__GIVEN EXERCISE 1__
According to the article on Artsmark and music education, how many schools are in Lancashire Music Hub's community?

__READING TEXT__
* START *
How Artsmark inspired a love of music in our pupils – and improved their learning (sponsored article)

Published on: 
19 Apr 2018

In 2017, Strike Lane Primary in Preston embarked on its Artsmark journey and began working with Lancashire Music Hub to enhance cultural opportunities for its pupils. Clare Scott and Rachel Harding, both key stage music leaders at at the school, explain how their local hub supported them

From the initial Artsmark Development Day to submitting our final "case Study", Lancashire Music Hub has been integral in growing our cultural education offer both within school and in the wider community. Our focus has been child-led, to ensure that every step of our journey would enhance the quality of arts provision throughout the curriculum. Lancashire Music Hub gave us a platform of resources to improve the confidence of our teachers, kept us informed of potential collaborations with other educational establishments across the county and acted as a sounding board when we needed advice and support.

Music hubs

Music Hubs are groups of organisations such as local authorities, schools, arts, community or voluntary organisations, jointly funded by the Department of Education and Arts Council England to work together to create joined-up music education provision at a local level.

With 600 schools in its community, Lancashire Music Hub – an Artsmark partner – is the home of music education in Lancashire. The hub’s offer brings all musical learning opportunities into one place, making it easy for our children, young people, parents and carers, teachers and schools to find great ways to make music and develop their skills, both inside and outside the classroom. This included:

  • In-school instrumental and singing opportunities
  • Out-of-school youth ensembles and orchestras, music groups and bands
  • Targeted programmes for primary, secondary and special educational needs schools
  • Large-scale, high-quality musical opportunities and experiences
  • Programmes for children and young people from challenging circumstances
  • Advanced progression for gifted and talented students
  • Inspirational workshops and masterclasses
     

Through the hub, we gained access to Charanga Music World, meaning our pupils and parents could tap into music lessons at home if they wanted to. Music World also had lots of useful tools and resources which helped our staff feel more confident in delivering music provision.
* END *
__DATA FOR THIS EXERCISE__
* START *
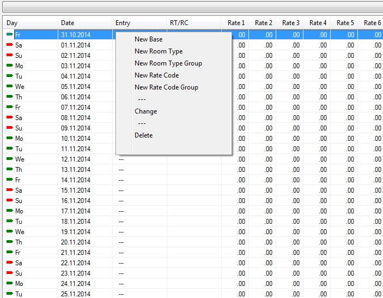
Task: Click the red arrow icon for Sa 15.11.2014
Action: click(10, 190)
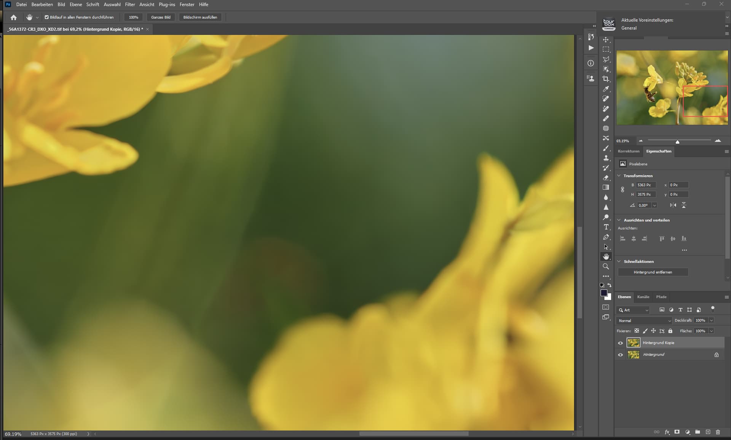This screenshot has width=731, height=440.
Task: Open the Filter menu
Action: pyautogui.click(x=130, y=5)
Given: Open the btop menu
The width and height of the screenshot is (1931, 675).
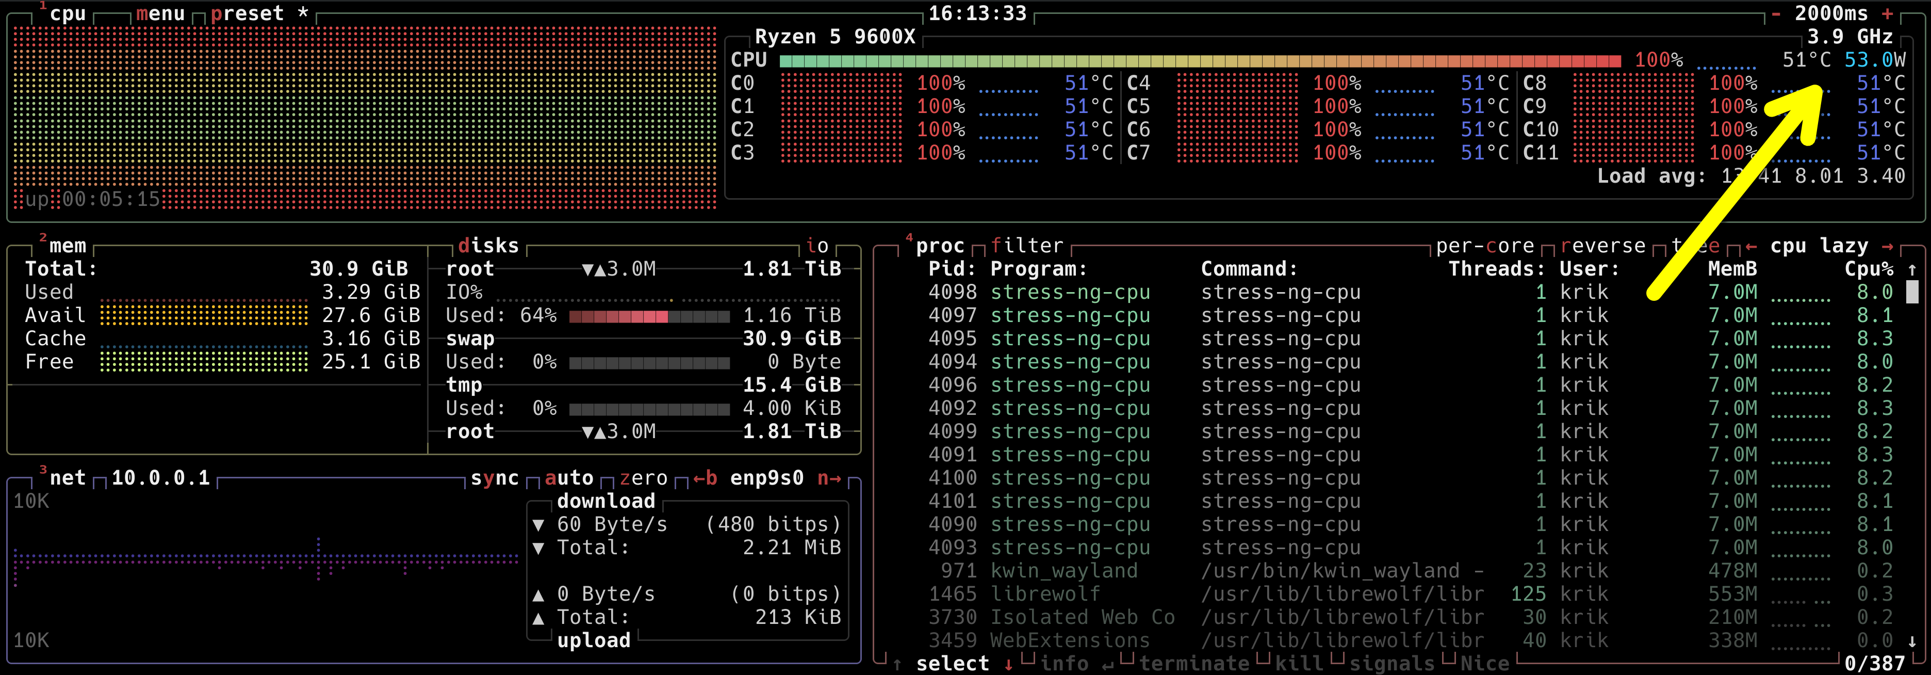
* END *
__GIVEN EXERCISE 2__
Rewrite the records starting at the line containing "Given: Open the btop menu" and ending at the end of the records, changing "btop" to "htop" and leaving everything else unchanged. Leave the pictures out of your answer.

__WORKED ANSWER 1__
600 schools

__WORKED ANSWER 2__
Given: Open the htop menu
The width and height of the screenshot is (1931, 675).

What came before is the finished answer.